(Records from a data source)
——————
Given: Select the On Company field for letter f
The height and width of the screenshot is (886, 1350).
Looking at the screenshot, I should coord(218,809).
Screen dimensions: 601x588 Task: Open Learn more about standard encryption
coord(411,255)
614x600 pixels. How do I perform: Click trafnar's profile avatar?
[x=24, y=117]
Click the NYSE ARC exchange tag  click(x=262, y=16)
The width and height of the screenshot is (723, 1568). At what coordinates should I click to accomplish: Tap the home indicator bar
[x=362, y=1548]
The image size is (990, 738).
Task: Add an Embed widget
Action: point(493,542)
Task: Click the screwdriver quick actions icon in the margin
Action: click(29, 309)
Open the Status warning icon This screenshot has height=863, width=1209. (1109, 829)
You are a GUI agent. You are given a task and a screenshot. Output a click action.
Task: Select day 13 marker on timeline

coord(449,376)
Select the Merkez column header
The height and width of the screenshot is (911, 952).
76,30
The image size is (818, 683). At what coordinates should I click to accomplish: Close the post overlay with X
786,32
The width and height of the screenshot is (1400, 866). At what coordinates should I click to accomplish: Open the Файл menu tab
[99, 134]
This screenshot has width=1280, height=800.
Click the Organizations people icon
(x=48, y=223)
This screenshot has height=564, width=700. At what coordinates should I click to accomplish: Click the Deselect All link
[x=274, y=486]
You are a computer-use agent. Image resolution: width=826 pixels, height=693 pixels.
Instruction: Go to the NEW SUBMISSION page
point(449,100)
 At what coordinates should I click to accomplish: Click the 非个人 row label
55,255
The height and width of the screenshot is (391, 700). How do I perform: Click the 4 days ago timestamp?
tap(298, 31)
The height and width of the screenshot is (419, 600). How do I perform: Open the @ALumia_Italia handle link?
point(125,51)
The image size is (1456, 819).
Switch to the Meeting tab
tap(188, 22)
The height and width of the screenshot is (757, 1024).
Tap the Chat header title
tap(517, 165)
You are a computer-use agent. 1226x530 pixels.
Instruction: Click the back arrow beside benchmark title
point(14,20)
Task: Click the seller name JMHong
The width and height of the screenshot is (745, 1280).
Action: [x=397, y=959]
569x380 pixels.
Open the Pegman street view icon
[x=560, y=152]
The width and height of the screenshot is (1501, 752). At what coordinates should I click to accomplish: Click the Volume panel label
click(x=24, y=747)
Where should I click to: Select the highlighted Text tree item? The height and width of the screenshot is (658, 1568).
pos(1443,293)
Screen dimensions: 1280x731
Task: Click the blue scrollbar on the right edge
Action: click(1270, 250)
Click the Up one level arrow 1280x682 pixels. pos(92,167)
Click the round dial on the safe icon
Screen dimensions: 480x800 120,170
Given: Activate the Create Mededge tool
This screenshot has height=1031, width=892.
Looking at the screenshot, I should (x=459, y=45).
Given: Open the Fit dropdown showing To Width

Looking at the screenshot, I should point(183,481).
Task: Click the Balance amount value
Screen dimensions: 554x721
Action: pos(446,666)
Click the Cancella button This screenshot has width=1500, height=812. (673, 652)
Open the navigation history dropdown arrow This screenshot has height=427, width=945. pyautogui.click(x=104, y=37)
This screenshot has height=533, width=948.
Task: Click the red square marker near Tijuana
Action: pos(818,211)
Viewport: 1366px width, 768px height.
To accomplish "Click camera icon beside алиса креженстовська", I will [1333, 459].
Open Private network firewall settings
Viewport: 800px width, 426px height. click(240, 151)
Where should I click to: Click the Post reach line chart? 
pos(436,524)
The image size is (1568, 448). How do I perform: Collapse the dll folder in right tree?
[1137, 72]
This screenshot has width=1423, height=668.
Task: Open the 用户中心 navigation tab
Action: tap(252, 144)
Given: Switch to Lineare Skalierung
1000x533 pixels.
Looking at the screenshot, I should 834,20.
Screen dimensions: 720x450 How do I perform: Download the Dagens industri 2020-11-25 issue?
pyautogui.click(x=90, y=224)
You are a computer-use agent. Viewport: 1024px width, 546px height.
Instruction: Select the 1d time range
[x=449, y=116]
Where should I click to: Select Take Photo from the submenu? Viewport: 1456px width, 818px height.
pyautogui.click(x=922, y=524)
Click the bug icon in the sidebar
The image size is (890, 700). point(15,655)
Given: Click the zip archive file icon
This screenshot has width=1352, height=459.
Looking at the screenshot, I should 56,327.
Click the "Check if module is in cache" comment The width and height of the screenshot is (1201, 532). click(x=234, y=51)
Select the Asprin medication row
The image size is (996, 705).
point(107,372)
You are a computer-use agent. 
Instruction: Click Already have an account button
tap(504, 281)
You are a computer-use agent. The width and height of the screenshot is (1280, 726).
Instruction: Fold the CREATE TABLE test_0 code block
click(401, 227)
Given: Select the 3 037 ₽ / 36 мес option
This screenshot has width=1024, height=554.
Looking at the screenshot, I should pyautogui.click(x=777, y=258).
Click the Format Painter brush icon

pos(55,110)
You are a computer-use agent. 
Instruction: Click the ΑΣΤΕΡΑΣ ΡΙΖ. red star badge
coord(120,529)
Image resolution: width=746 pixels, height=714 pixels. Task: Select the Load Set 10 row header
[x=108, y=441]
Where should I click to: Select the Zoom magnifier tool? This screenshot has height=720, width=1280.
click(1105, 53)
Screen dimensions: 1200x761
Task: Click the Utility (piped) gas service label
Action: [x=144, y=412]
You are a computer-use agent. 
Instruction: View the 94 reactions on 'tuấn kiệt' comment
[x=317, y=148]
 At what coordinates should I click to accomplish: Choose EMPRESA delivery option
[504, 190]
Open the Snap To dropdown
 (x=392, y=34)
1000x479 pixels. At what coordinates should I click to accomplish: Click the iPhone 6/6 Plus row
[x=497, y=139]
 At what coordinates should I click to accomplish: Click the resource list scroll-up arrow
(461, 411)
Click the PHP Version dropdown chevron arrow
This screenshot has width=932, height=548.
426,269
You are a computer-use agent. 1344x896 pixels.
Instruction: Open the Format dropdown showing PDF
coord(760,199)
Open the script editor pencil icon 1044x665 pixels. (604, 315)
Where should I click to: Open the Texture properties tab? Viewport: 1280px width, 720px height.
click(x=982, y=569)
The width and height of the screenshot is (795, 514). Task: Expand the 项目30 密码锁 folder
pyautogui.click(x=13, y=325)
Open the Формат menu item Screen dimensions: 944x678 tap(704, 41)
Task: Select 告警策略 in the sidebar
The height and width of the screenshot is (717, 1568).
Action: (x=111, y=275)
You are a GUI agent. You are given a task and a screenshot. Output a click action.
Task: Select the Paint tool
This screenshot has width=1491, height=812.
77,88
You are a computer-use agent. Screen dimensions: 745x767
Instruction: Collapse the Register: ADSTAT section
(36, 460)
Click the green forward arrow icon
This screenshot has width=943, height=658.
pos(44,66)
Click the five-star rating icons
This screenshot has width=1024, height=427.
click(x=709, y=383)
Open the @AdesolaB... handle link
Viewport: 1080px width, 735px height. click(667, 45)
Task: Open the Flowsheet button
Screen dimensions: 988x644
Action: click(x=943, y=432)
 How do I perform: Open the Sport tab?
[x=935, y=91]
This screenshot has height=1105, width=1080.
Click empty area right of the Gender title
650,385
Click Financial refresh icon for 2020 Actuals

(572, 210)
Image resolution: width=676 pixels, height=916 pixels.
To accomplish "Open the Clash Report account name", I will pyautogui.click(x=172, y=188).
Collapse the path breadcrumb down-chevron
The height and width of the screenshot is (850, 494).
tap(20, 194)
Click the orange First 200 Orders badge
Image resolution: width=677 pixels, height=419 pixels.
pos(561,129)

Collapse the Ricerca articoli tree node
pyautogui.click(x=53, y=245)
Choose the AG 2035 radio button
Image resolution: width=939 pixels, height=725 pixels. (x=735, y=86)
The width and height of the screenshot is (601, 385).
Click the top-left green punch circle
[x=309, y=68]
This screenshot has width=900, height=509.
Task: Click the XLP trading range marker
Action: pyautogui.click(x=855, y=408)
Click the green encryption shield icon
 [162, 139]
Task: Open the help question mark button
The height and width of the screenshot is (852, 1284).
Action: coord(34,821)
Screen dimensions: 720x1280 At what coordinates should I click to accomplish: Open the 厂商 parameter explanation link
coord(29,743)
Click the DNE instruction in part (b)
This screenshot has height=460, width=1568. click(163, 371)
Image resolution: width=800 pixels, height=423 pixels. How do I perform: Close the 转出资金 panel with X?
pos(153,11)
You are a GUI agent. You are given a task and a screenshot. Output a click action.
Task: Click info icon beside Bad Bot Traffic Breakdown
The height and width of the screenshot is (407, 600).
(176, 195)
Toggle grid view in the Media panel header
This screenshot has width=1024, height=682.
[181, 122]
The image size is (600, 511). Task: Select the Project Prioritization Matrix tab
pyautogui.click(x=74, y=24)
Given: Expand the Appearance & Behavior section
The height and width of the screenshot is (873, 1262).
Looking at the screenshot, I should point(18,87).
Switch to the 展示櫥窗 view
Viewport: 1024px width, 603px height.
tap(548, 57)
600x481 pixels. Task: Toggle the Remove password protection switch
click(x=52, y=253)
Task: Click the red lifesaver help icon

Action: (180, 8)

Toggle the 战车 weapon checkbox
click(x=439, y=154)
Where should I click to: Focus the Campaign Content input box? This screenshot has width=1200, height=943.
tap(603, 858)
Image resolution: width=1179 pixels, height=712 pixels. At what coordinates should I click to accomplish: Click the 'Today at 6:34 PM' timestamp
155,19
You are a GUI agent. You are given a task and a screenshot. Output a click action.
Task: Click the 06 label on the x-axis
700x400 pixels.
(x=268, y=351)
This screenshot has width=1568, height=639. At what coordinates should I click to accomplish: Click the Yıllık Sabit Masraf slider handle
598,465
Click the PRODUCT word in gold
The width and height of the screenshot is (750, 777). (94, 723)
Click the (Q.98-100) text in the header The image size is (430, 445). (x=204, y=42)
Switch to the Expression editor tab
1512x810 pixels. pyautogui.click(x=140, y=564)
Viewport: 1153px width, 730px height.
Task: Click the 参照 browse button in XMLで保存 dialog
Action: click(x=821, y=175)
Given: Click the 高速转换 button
——————
■ **WHAT IS BEING ASKED**
Check each line above for the string "computer" and copy the ones that have it.

■ **WRITTEN SOLUTION**
You are a computer-use agent. Image resolution: width=826 pixels, height=693 pixels.
You are a computer-use agent. 1226x530 pixels.
You are a computer-use agent. Viewport: 1024px width, 546px height.
You are a computer-use agent. 
You are a computer-use agent. The width and height of the screenshot is (1280, 726).
You are a computer-use agent. 
You are a computer-use agent. 
You are a computer-use agent. 1344x896 pixels.
You are a computer-use agent. Screen dimensions: 745x767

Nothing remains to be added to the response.